1. The Sung dynasty was considered a Golden Age in Chinese history. During this dynasty, the economy expanded and China became the leading economic force in East Asia. As the center of agriculture moved to rice crops in southern China, a new strain of rice and new irrigation techniques allowed the Chinese to harvest two crops of rice a year. This surplus allowed more people to pursue the arts, learning and trade.
Foreign trade increased with traders coming from far and wide to China. The Chinese built new types of ships that were better and their goods were traded to distant lands. Among these fine goods were porcelain items, which the Chinese perfected and was said to be the worlds best. To encourage trade, China released printed money. Chinas cities prospered as centers of trade and grew in population.
2. Under the Tang and Sung dynasties, China was basically split into two classes: the gentry and the peasantry. The Gentry were wealthy land owners and government officials. They were better educated than they were at physical labor. Officials in China had to pass rigorous civil service examinations.
The great thinkers of the Sung dynasty revived old Confucian tradition and thought. Peasantry lived in small self-sufficient villages. They farmed the fields and did it well with better tools and techniques. Some peasant families supplemented their income by making handicrafts such as baskets and embroidery which they took to trade at nearby markets for things they needed, such as salt and tea. It was possible for a peasant to rise through his or her social class and become part of the gentry.
If a smart young peasant studied and passes a civil service exam, he and his whole family would move up in society. Merchants were considered lowlier than the peasants under the Sung dynastys Confucian ideas because they made money off of other peoples work. The peasants and artisans made the goods while they only sold them. 3. Women, during the Sung dynasty, had more rights and equality than they did at later times.

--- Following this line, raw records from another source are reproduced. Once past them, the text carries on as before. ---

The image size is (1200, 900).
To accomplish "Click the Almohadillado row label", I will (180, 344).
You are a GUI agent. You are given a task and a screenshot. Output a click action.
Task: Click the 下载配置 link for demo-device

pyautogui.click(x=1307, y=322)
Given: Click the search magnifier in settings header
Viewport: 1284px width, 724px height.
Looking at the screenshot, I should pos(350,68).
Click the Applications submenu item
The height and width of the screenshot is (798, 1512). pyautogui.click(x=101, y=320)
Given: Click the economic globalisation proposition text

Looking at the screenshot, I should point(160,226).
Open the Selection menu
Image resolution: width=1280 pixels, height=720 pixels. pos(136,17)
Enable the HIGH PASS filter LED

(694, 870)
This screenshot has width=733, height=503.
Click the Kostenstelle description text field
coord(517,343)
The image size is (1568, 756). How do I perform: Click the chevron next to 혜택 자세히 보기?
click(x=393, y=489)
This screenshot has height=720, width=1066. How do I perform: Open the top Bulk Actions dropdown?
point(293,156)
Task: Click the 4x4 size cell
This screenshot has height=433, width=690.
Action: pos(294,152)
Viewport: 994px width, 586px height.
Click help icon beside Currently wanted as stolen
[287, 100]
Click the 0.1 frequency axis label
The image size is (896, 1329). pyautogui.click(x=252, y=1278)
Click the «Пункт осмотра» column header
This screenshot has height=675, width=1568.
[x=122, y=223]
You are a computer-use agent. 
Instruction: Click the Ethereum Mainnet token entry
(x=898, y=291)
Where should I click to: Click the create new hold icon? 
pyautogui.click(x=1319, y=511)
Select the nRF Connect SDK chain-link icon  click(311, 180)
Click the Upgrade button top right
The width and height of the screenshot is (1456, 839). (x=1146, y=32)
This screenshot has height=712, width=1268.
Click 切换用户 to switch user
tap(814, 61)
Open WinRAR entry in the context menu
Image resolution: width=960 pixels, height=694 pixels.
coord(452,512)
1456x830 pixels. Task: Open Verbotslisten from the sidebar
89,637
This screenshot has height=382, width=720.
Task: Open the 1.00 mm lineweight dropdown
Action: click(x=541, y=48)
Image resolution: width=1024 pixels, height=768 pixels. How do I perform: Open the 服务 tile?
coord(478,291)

The wife and mother-in-law of a family ran the family affairs, managing finances, servants and discipline. However, boys were valued more than girls, and when a girl married, she was to become totally part of her husbands family and could never remarry. To reinforce womens subordinate position, their feet were bound from an early age, deforming them as they grew, until they were shaped into lily-like hoof feet. Women who had these hoof-feet were considered noble and beautiful, and desirable as wives. They wore tiny shoes that would look too us today as baby shoes with high sides. In the view of the Chinese men of the time, these feet were sexual signals, much as men in our culture might view legs.
These tiny disfigured feet made women unable to leave the house without assistance, reinforcing the Confucian belief then women were not meant to do outdoor work. Li Bo Li Bo was perhaps the greatest poet of the Sung dynasty in China, during which period poetry was the most respected form of literature. He loved life and freedom, and wrote about 2,000 poems about harmony with nature and regretting times passage. Du Fu- Du Fu was a contemporary and close friend of Li Bos. Less romantic and more realistic than his close friend, Du Fu wrote about the horrors of war and condemned the opulence of the court.